Fierce Israeli tank fire and aerial bombing struck Khan Younis in Gaza last night after nearly 200 people were reported killed in 24 hours in Israel's campaign against Hamas militants.

Planes also carried out a series of air strikes on the Nuseirat camp in central Gaza, according to medics and Palestinian journalists.

Israeli forces have been pounding Khan Younis in preparation for an anticipated further advance into the main southern city, swathes of which they captured in early December.

Israeli Defense Minister Yoav Gallant said troops were reaching Hamas command centres and arms depots.

The Israeli military said it had destroyed a tunnel complex in the basement of one of the houses of the Hamas leader for Gaza, Yahya Sinwar, in Gaza City.

Nearly all of Gaza's 2.3 million people have fled their homes at least once and many are on the move again, often reduced to taking shelter in makeshift tents or huddled under tarpaulins and plastic sheets on open ground.

The narrow coastal strip is just 40km long, making it one of the most densely populated areas in the world.

People inspect the damage following Israeli bombardment in southern Gaza

Palestinian journalist killed

A Palestinian journalist working for Al-Quds TV was killed along with a number of his family members in an Israeli airstrike on their house in the Nuseirat camp in central Gaza, health officials and fellow journalists said.

It brings the toll of Palestinian journalists killed in the Israeli offensive to 106, according to Gaza's government media office.

The Committee to Protect Journalists (CPJ) said last week that the first 10 weeks of the Israel-Gaza war were the deadliest recorded for journalists, with the most journalists killed in a single year in one location.

Israel has previously said it has never and will never deliberately target journalists and that it is doing what it can to avoid civilian casualties, but the high death toll has caused concern even amongst its staunchest allies.

Journalist Cebr Abu Hedrus', who died in Israeli attacks on Nuseirat refugee camp, vest and microphone are seen during his funeral ceremony

The US has called for it to scale down the war in coming weeks and move to targeted operations against Hamas leaders. So far Israel shows no sign of doing so.

The US has called for Israel to scale down the war in coming weeks and move to targeted operations against Hamas leaders, although so far it shows no sign of doing so.

South Africa asked the International Court of Justice (ICJ) yesterday for an urgent order declaring that Israel was in breach of its obligations under the 1948 Genocide Convention in its crackdown against Hamas in Gaza.

It called on the court to issue short-term measures ordering Israel to stop its military campaign "to protect against further, severe and irreparable harm to the rights of the Palestinian people."

No date has been set for a hearing.

In a response, Israel's foreign ministry blamed Hamas for the suffering of Palestinians in Gaza by using them as human shields and stealing humanitarian aid from them. Hamas denies such accusations.

Israel helps deliver vaccines to Gaza

Israel said yesterday that it facilitated the entry of 49,130 vaccine doses, enough to inoculate almost 1.4 million people against illnesses including polio, tuberculosis, hepatitis, diphtheria, tetanus, whooping cough and meningitis.

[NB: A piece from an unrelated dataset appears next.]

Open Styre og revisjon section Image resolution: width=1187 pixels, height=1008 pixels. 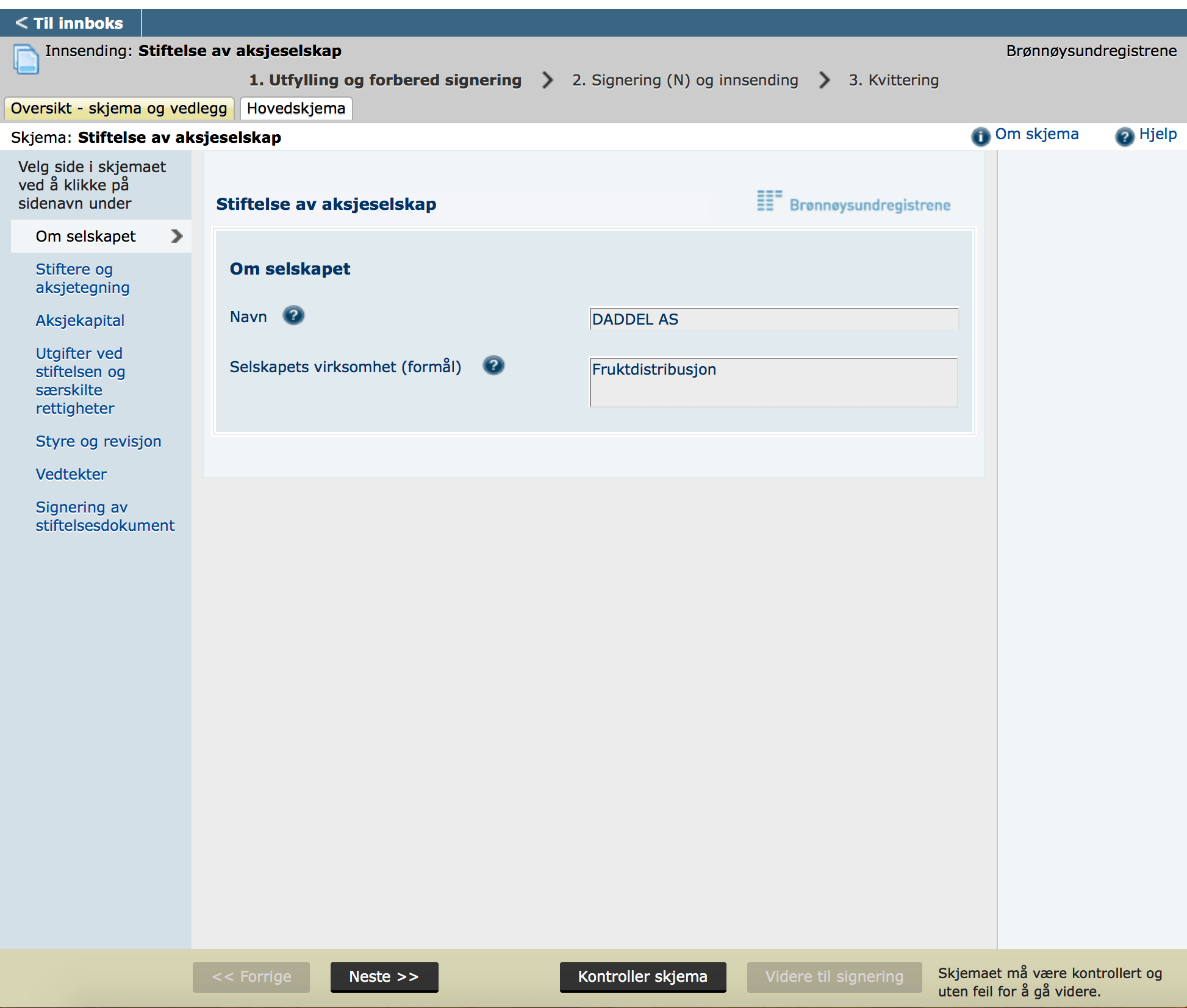[98, 441]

The vaccine transfer which was coordinated with UNICEF, a statement from COGAT (an agency of the Israeli defence ministry that coordinates with the Palestinians) claimed the vaccine was organised in order to prevent the spread of disease in the enclave.

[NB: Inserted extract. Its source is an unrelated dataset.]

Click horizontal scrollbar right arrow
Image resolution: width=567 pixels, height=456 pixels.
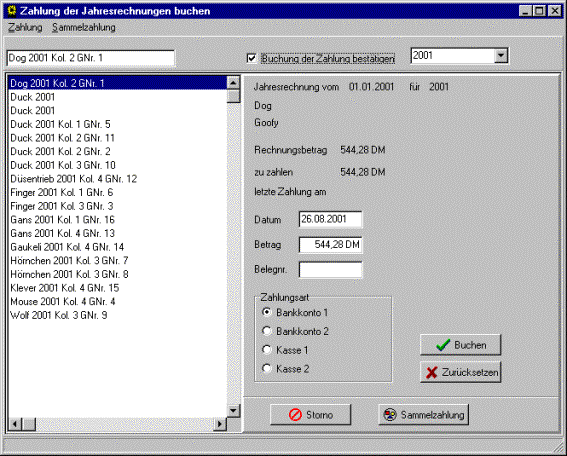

Gaza is almost entirely reliant on food, fuel and medical supplies from the outside, and Israel has limited access apart from at the southern end. International agencies say supplies being let in through Israeli inspections are a small fraction of Gaza's vast needs.

Last week Israel bowed to international pressure to open a second crossing it said would double the number of supply trucks daily to 200, but just 76 were able to enter on Thursday, according to the United Nations, compared to 500 in peacetime.

An Israeli government spokesman said it does not limit humanitarian aid and the problem was with its distribution inside Gaza.